Practical pipelines use large k and tune B/R to match application-specific near-duplicate criteria (for example, ~0.99 Jaccard for strict paragraph deduplication), accepting probabilistic retrieval guarantees and trading off recall versus precision when choosing parameters.

Practical considerations: embeddings for paraphrase-sensitive deduplication and duplicate handling policies

Paraphrase- or semantics-sensitive deduplication requires dense embeddings and approximate nearest neighbor (ANN) search rather than surface n-gram methods like Jaccard/MinHash—this enables detection of semantically similar paraphrases but comes with higher computational cost for embedding generation and index maintenance.

Embedding-based LSH or ANN structures fit into the same high-level framework as MinHash LSH: compute a vector per document, then index/query to find neighbors above a similarity threshold. Key components and steps are:

  1. Vectorize each document into a dense embedding (semantic representation).
  2. Build an index using methods such as product quantization, HNSW, or LSH to support fast neighbor queries.
  3. Query for neighbors using a similarity metric (e.g., cosine similarity) and a chosen threshold to detect paraphrases/near-duplicates.
  4. Tune hyperparameters (index size, PQ/graph settings, LSH bands, threshold) to trade recall for efficiency and storage costs.

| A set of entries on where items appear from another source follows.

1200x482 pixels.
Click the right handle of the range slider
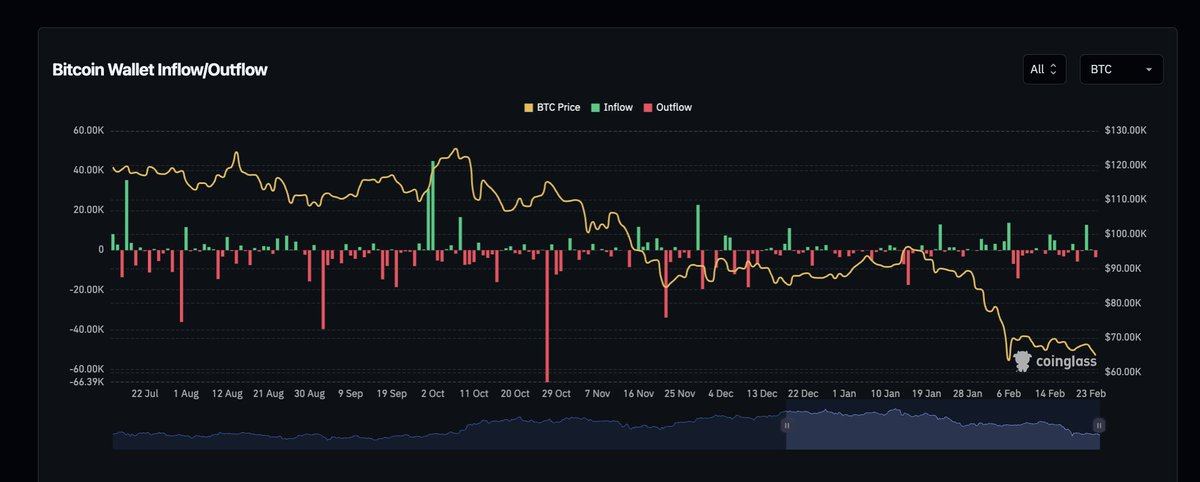point(1099,425)
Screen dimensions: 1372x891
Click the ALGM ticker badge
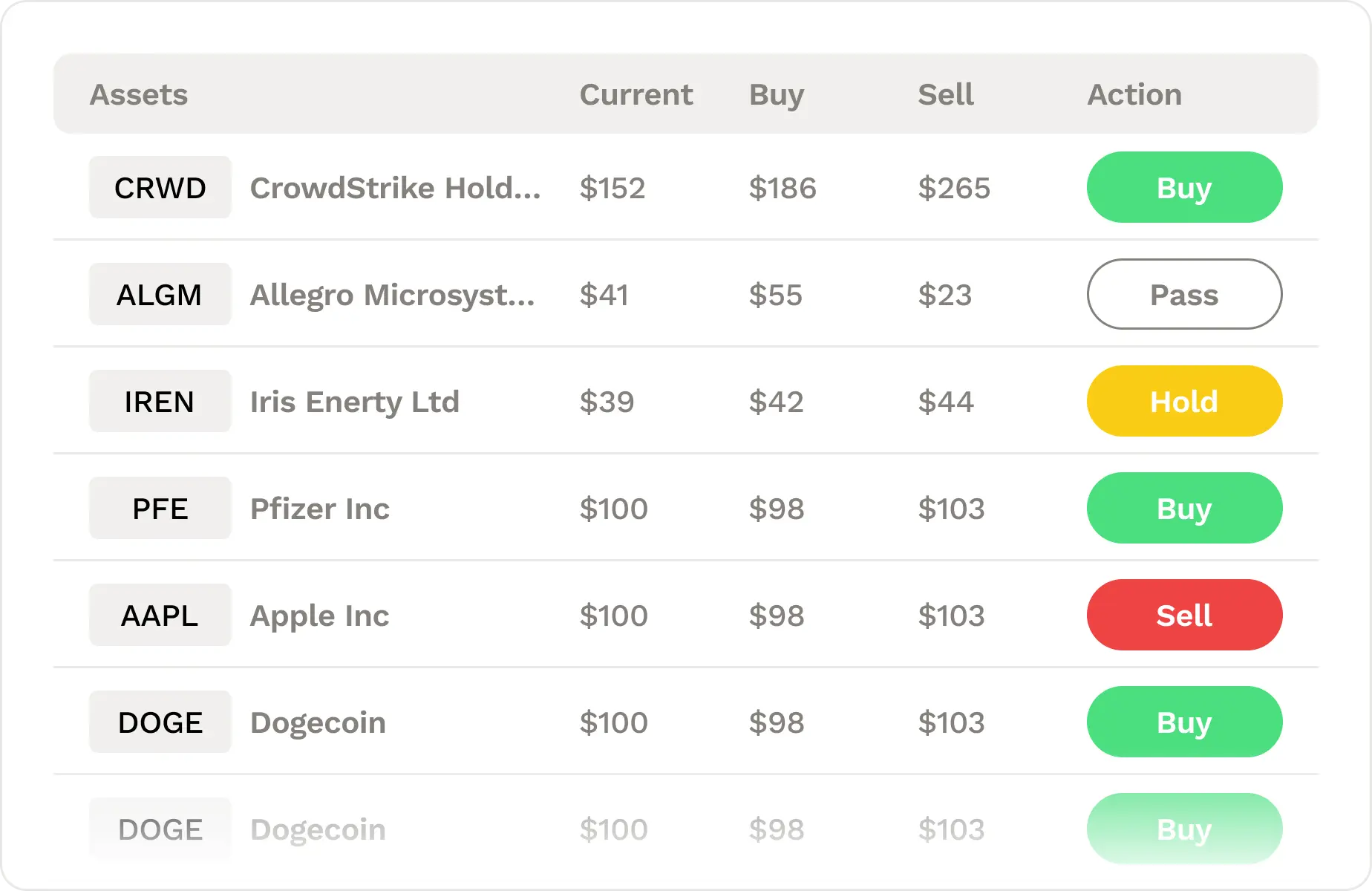click(160, 294)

Policy choices about what to do with detected duplicates are important and depend on objectives:

  • Full deduplication: remove all duplicates to maximize dataset uniqueness and reduce memorization risk.
  • Retain multiple occurrences: keep repeats when the source is genuinely high-quality or when multi-epoch training over the same data is desired.
  • Count-capping heuristics: instead of full elimination, apply caps (e.g., sqrt or log scaling of counts) to preserve useful signal while avoiding extreme overrepresentation.

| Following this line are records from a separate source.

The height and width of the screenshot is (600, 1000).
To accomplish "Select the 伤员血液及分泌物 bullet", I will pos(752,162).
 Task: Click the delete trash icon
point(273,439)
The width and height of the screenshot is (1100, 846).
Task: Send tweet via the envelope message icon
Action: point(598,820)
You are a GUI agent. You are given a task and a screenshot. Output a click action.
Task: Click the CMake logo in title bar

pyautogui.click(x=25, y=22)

These design choices balance three main concerns:

  • Dataset diversity (favoring deduplication),
  • Memorization risk (favoring stricter deduplication), and
  • The intended training regimen (e.g., single-pass pretraining vs. multi-epoch fine-tuning), which may justify retaining some duplicates.

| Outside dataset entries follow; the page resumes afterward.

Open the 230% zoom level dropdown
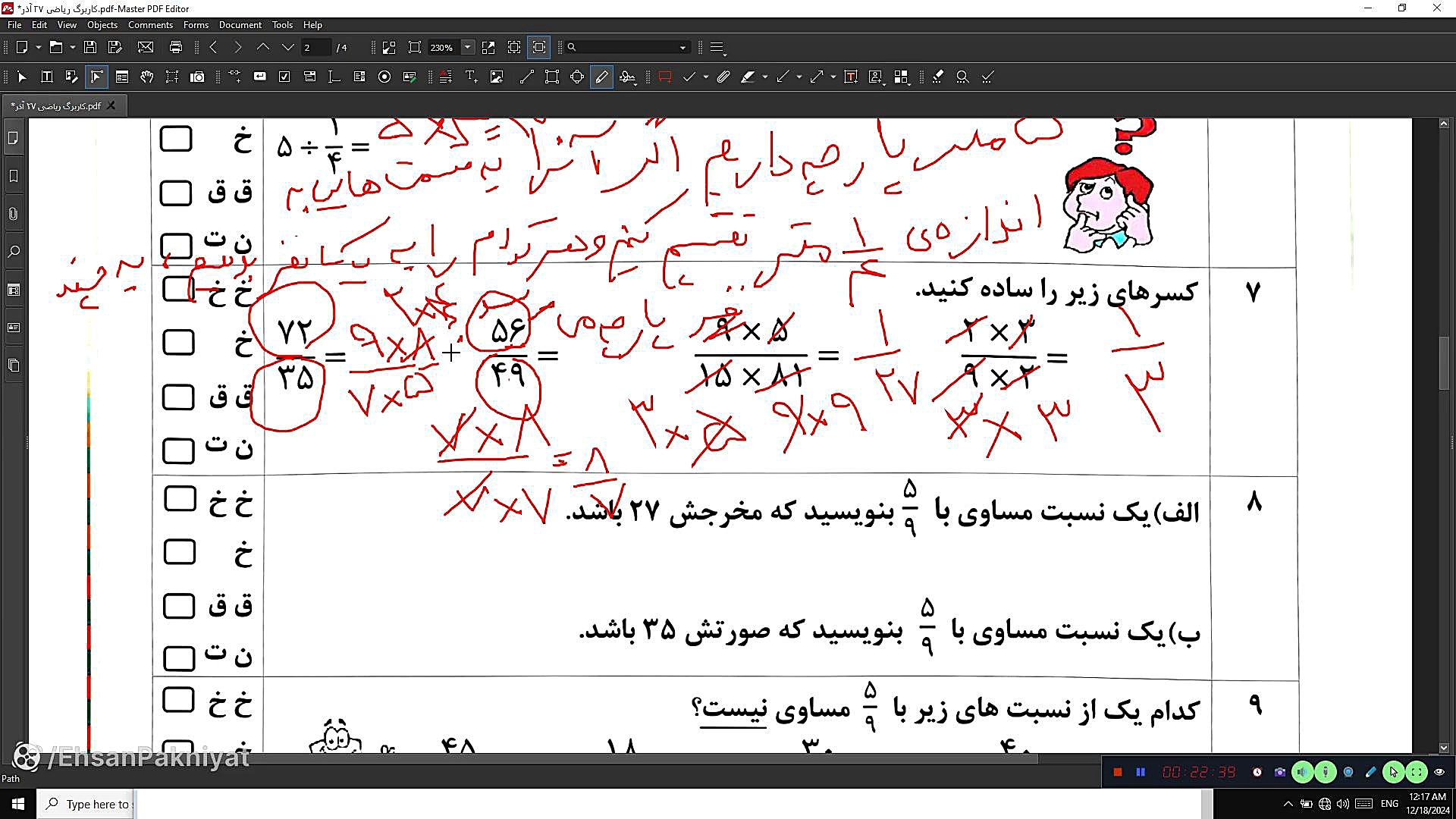This screenshot has height=819, width=1456. point(467,47)
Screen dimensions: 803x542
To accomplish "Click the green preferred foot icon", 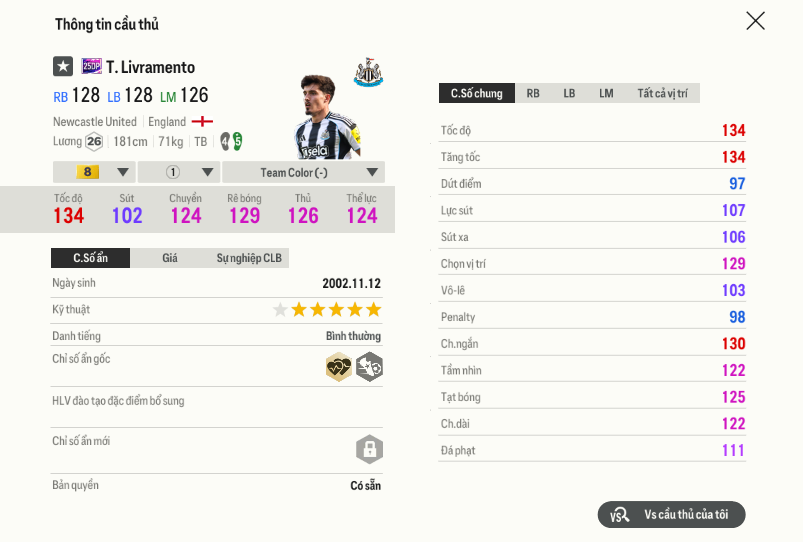I will point(231,141).
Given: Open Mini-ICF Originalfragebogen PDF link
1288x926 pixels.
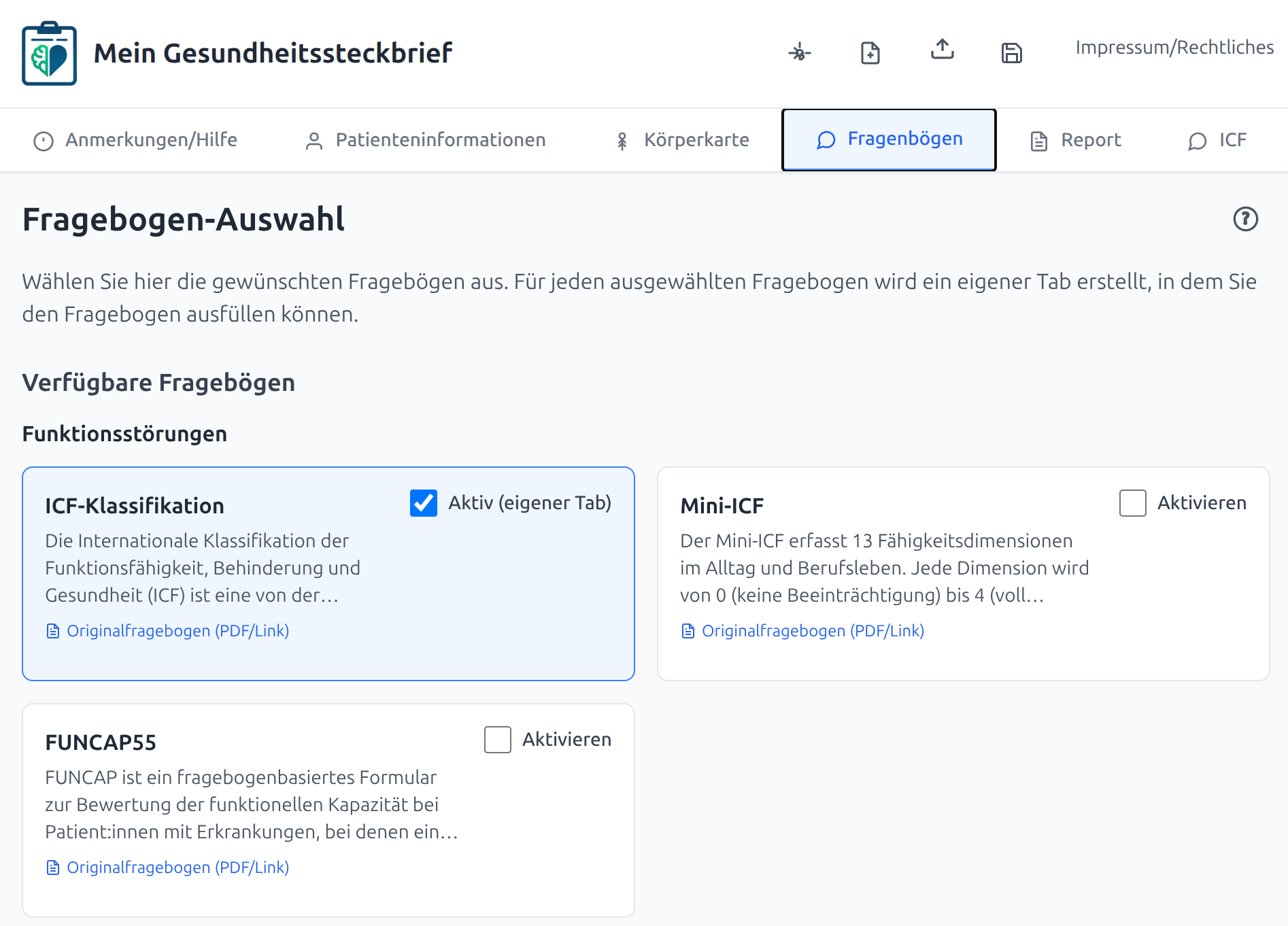Looking at the screenshot, I should (813, 631).
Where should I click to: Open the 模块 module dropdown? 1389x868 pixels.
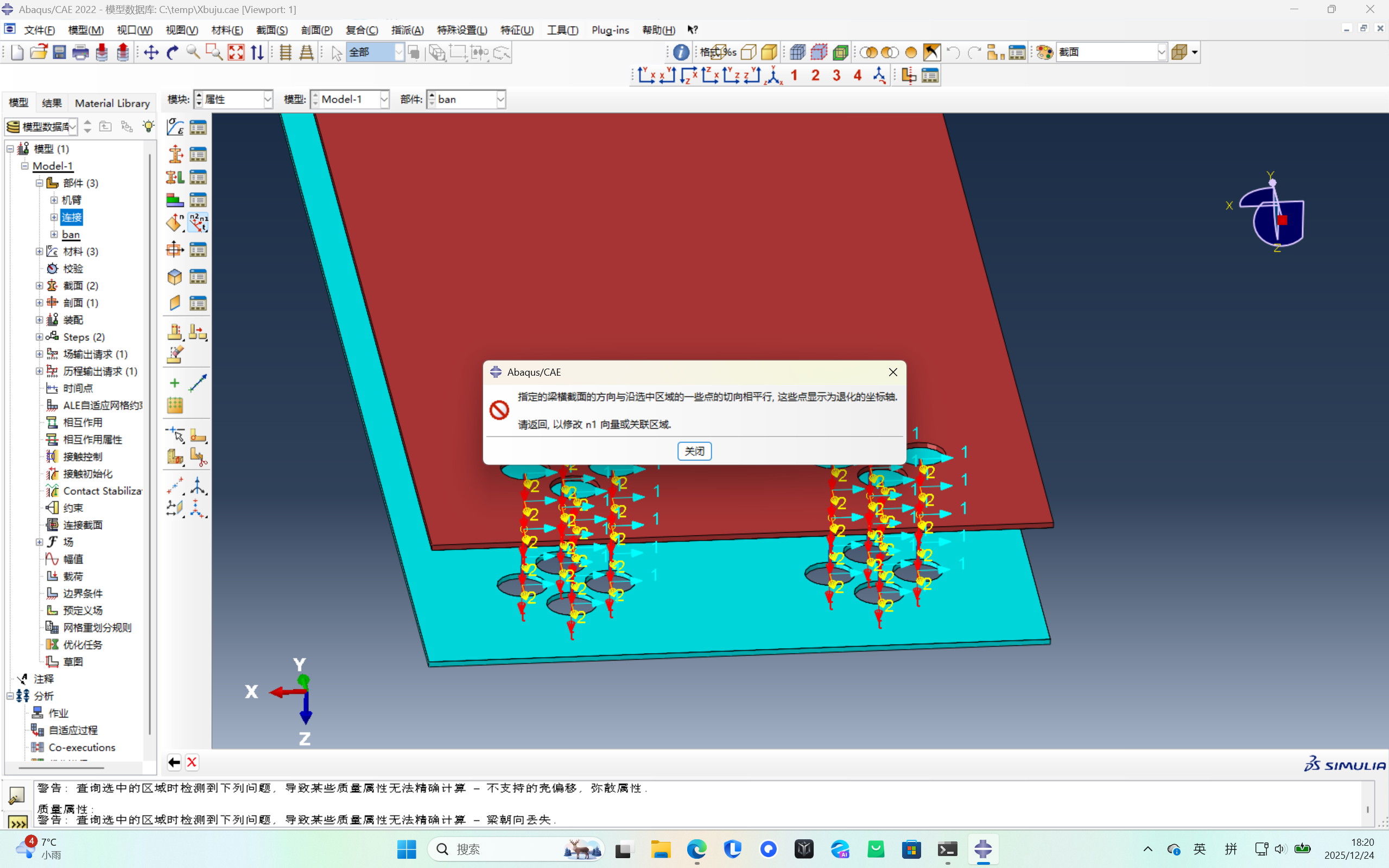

Choose the embedding model, indexing method, similarity threshold, and deduplication policy together to meet your target trade-offs in quality, compute, and risk.

Lecture summary and next steps

The lecture consolidates algorithmic primitives for preparing training corpora:

  • n-gram models
  • fast linear classifiers
  • importance resampling for filtering
  • Hashing-based techniques for deduplication, including:
    • exact hashing
    • Bloom filters
    • MinHash
    • LSH (Locality-Sensitive Hashing)

Each primitive is characterized by three complementary aspects:

  • Computational cost — runtime, memory, and scalability trade-offs
  • Statistical properties — bias, variance, and impact on distributional fidelity
  • Practical role — how the primitive contributes to extracting a high-quality target dataset from raw web data

Practical pipelines combine these methods to perform concrete corpus-preparation tasks:

  1. Language identification — filter and route data by language
  2. Quality and toxicity filtering — remove low-quality or harmful content
  3. Targeted domain curation — select domain-specific subsets from broad web crawls
  4. Exact and near-duplicate removal — eliminate redundant content using hashing and similarity techniques
  • Parameter tuning is applied across the pipeline to balance false-positive vs. recall and to meet compute constraints (e.g., memory, throughput).

The next instructional unit transitions to reinforcement learning and alignment topics.